From the correspondence of Carl Jung: prayer

In Carl Jung’s correspondence he writes extensively about religion. In letters to pastors and religious who sometimes critique him about his writing on religion he clarifies that he is only commenting as a scientist, an empiricist on what is psychologically present, and so is verifiable… ‘Confessions of faith are, as we know, not the business of science….I only go as far as the psychological facts I have experienced permit me.’ And yet Jung avows the ‘immeasurable significance of the Church’ and sees the schism between the churches – Catholic and Protestant and the falling away of interest as leading to many victims. Whilst critical of the organised church Jung holds fast to his Protestant background and this he confirms many times.
It is in his letters to lay people that some of his own personal beliefs emerge. In September 1943 he wrote by hand to someone with the initials N.N. who remains anonymous. In it he replies to what must have been a query about prayer. Jung’s response is about the importance of prayer:
‘I have thought much about prayer. It – prayer – is very necessary because it makes the Beyond we conjecture and think about an immediate reality, and transposes us into the duality of the ego and the dark Other. One hears oneself speaking and can no longer deny that one has addressed “That.” The question then arises: What will become of Thee and of Me? of the transcendental Thou and the immanent I? The way of the unexpected, not-to-be-expected, opens, fearful and unavoidable, with hope of a propitious turn or a defiant “I will not perish under the will of God unless I myself will it too.” Then only, so I feel, is God’s will made perfect.
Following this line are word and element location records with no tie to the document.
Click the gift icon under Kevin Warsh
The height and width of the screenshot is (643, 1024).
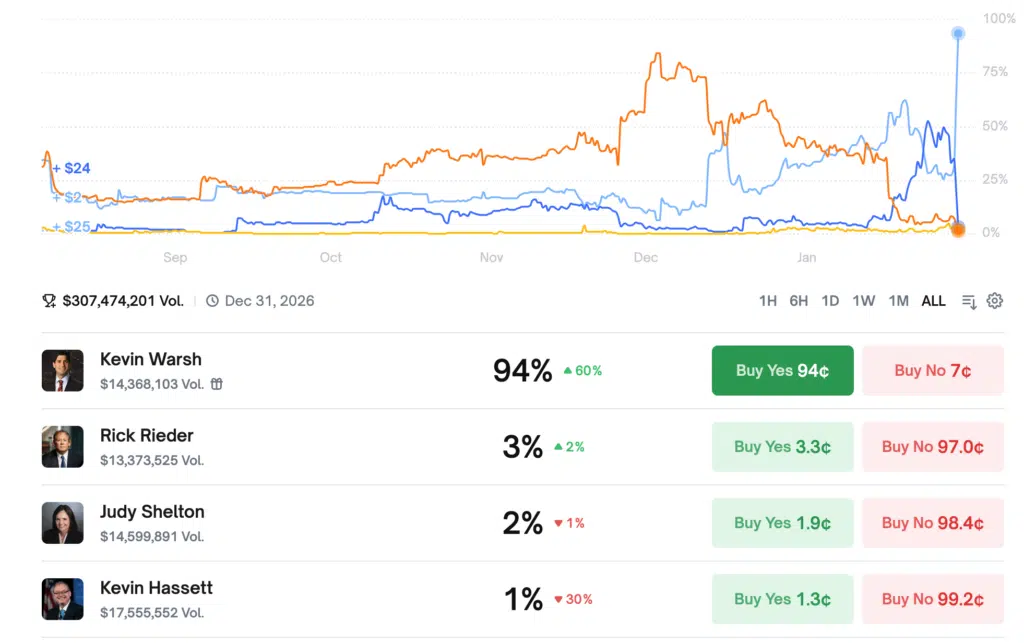(x=216, y=384)
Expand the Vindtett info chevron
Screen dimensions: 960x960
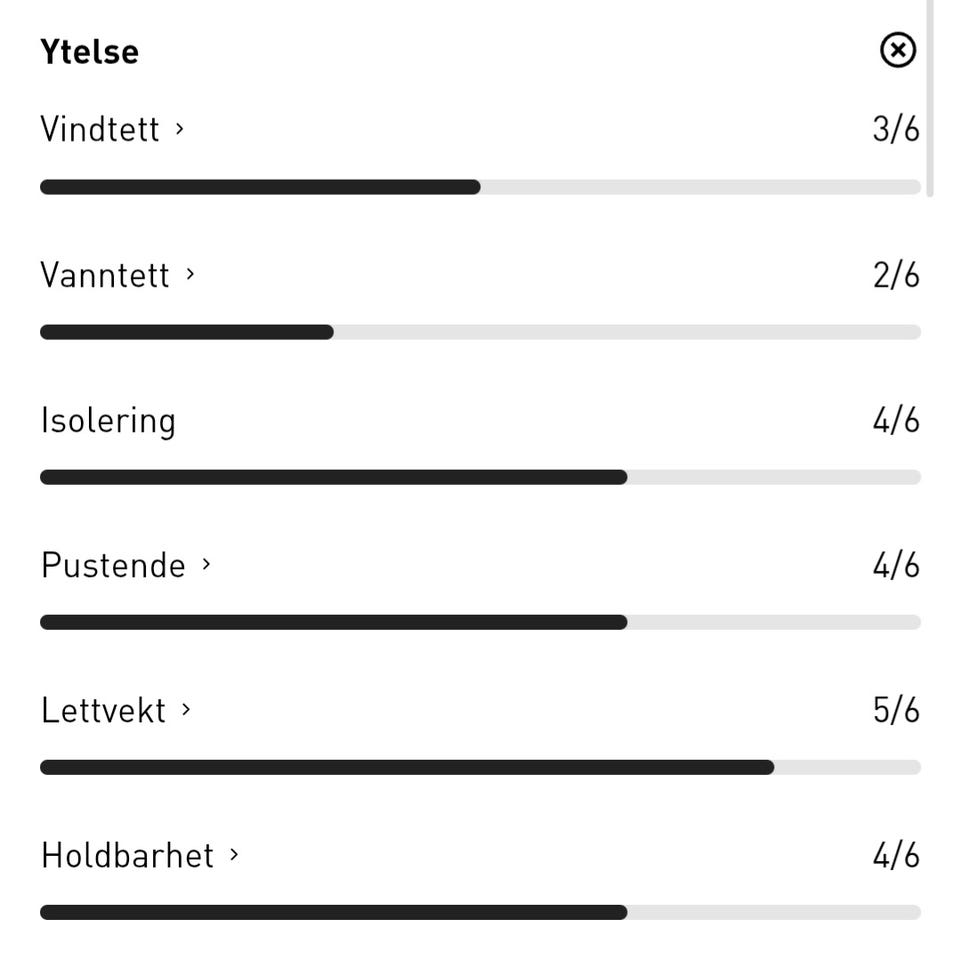pyautogui.click(x=180, y=128)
Without me it is only his almighty will, a frightful fatality even in its grace, void of sight and hearing, void of knowledge for precisely that reason. I go together with it, an immensely weighty milligram without which God has made his world in vain.’
Jung seems to be able to convey the deep seriousness of the encounter with God in prayer and the necessary relationship between ‘I and Thou’. The power of God is tempered by the mutual need for relationship and for wholeness.
In another letter to the analyst Aniela Jaffe, Jung muses on the divine within: ‘The self must become as small as, and yet smaller than, the ego though it is the ocean of divinity’ and Jung quotes the German mystic Angelus Silesius (1624-77): “God is as small as me” this linking for Jung with a verse from the Upanishad: “That Person in the heart, no bigger than a thumb, burning like flame without smoke, maker of past and future, the same today and tomorrow, that is Self.”
Here the Self with or without the capital stands for the immanent God which becomes ‘the thumbling in the heart.’